### What the task requires
Only the lines from the one containing "Image resolution: width=1274" to the end of the data below belong in the answer, each repeated exactly; no pictures.
::: Records for the exercise :::
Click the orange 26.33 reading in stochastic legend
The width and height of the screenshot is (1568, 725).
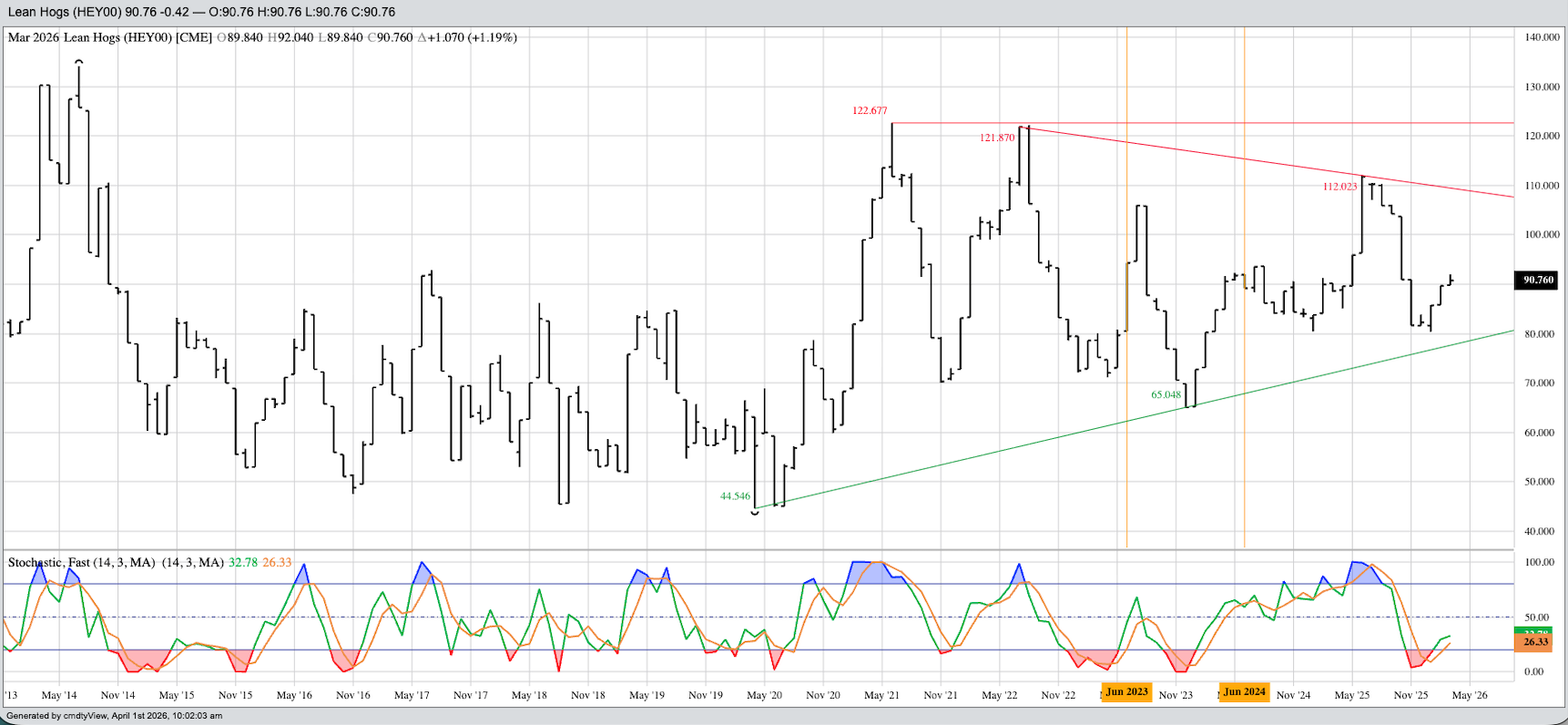tap(277, 563)
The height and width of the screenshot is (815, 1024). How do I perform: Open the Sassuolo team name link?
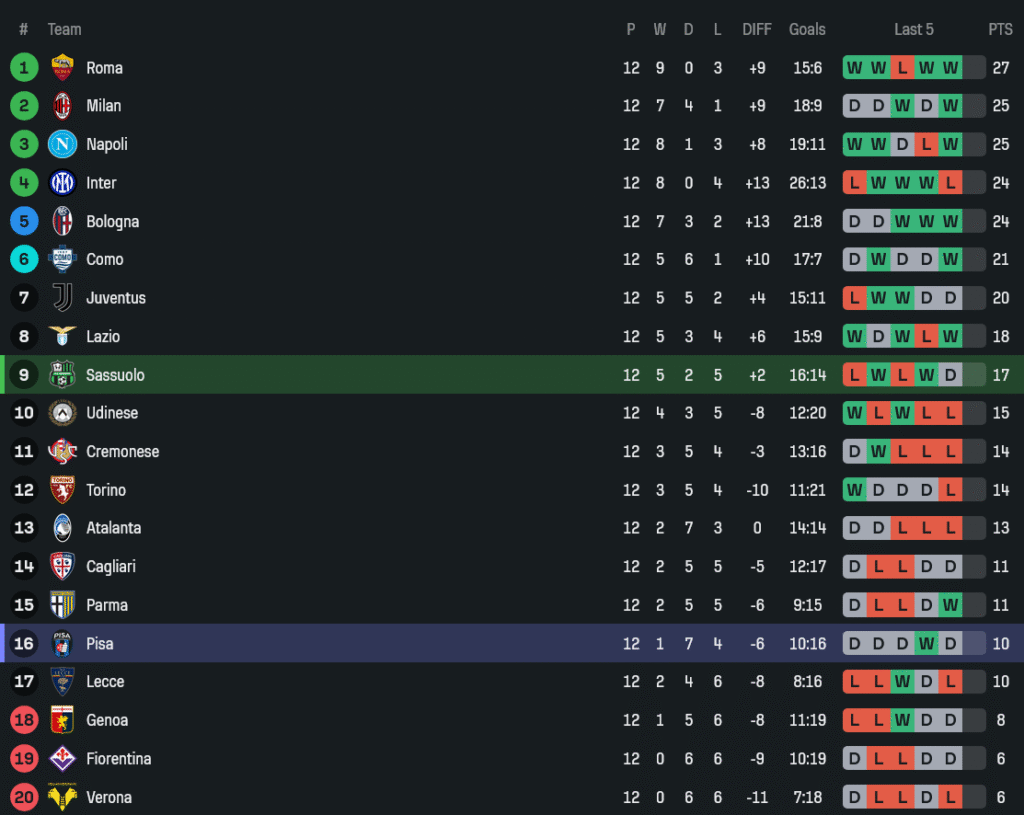point(115,375)
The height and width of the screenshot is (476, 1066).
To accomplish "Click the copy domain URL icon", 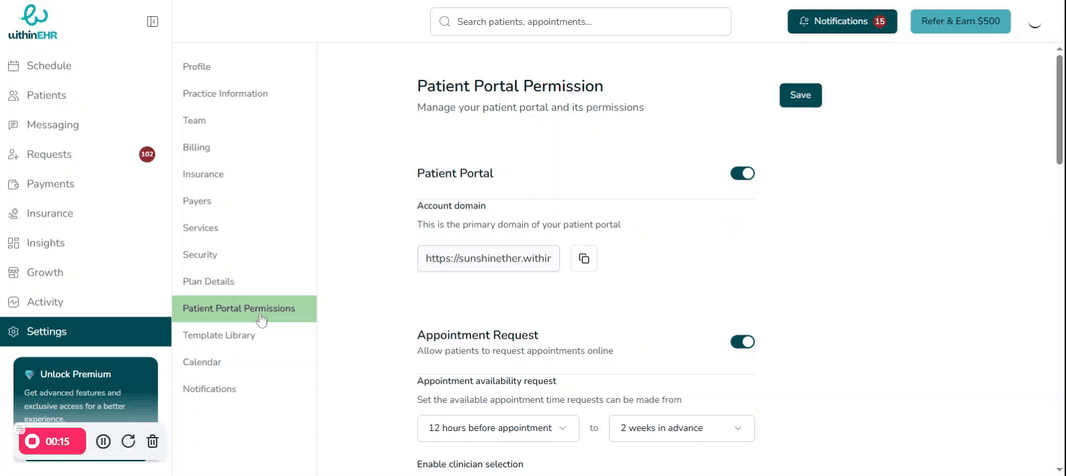I will click(584, 258).
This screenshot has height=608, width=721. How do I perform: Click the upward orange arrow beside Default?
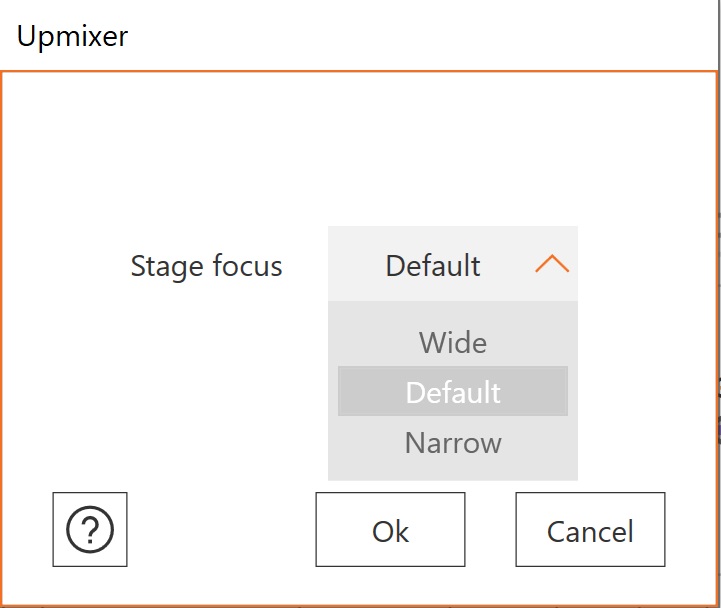552,265
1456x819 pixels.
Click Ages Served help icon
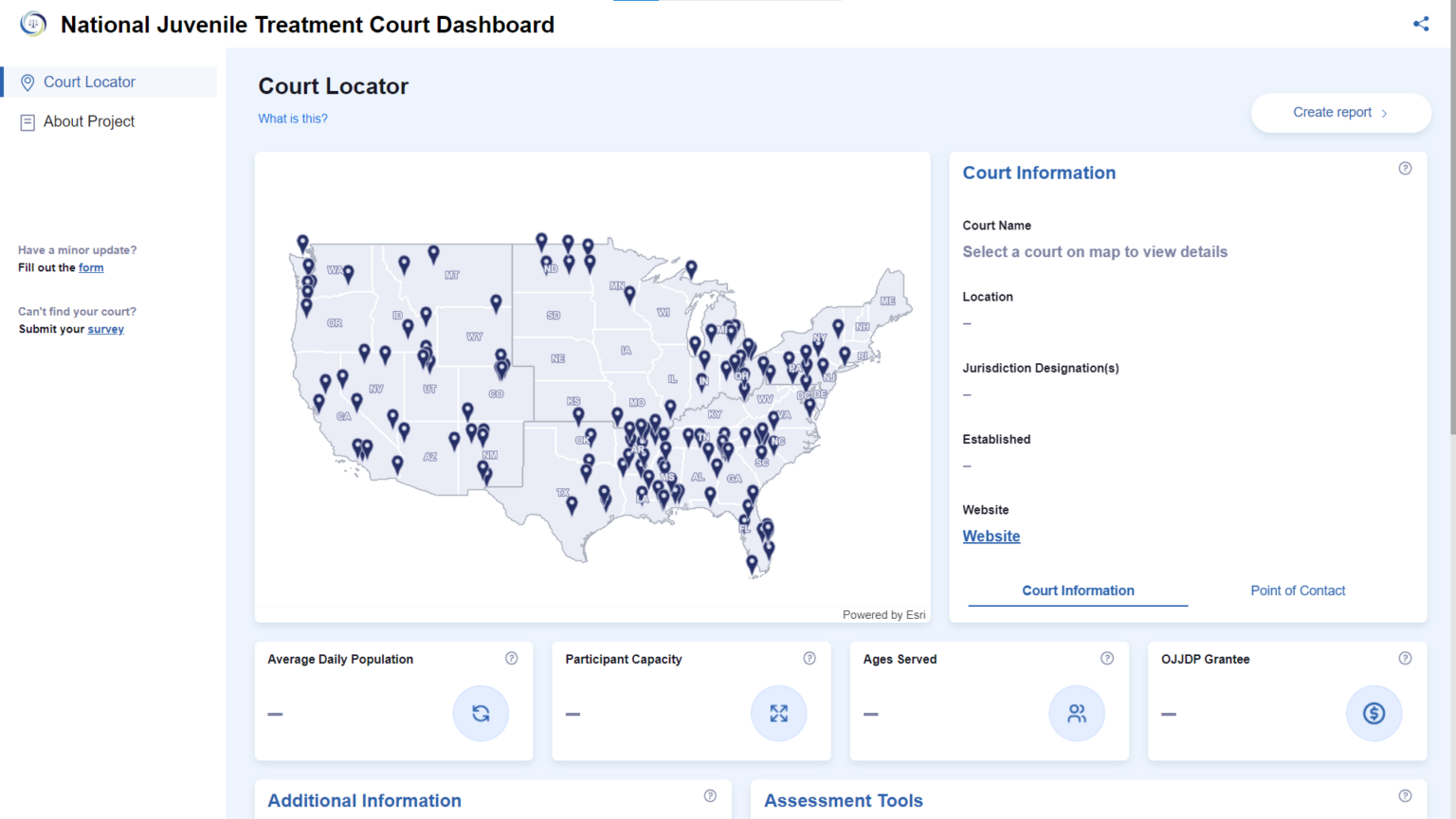click(x=1106, y=659)
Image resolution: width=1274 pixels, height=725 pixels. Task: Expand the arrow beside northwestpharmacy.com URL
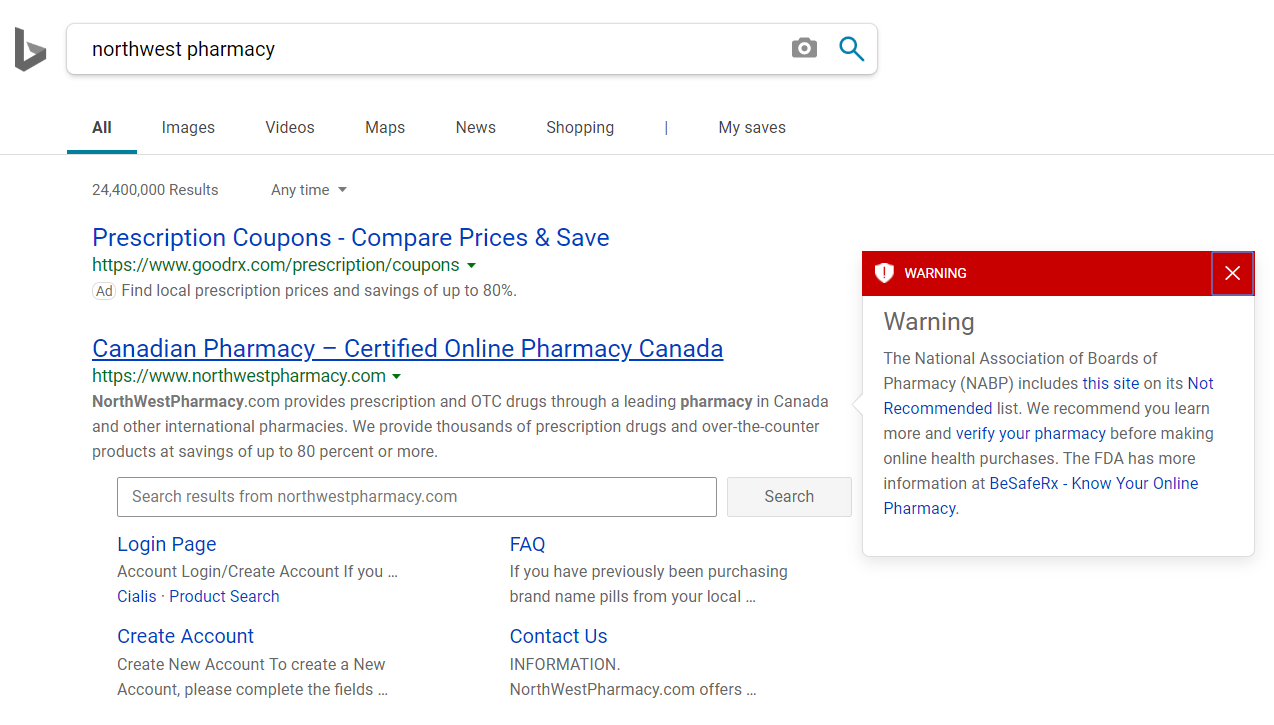[397, 376]
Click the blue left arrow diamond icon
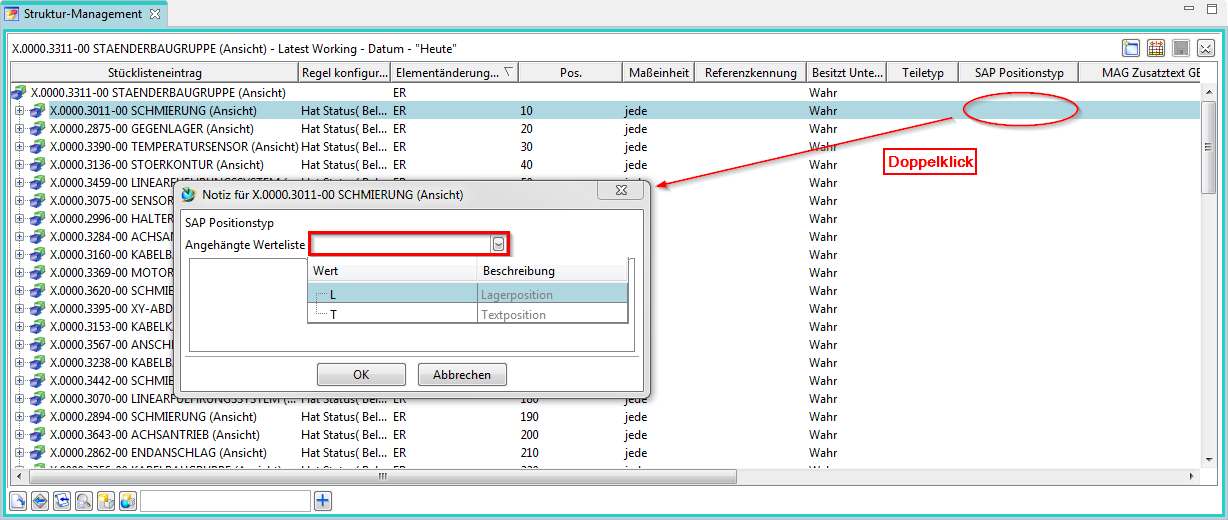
:::
### Response to this exercise
Image resolution: width=1274 pixels, height=725 pixels. Task: Expand the arrow beside northwestpharmacy.com URL
[397, 376]
Click the blue left arrow diamond icon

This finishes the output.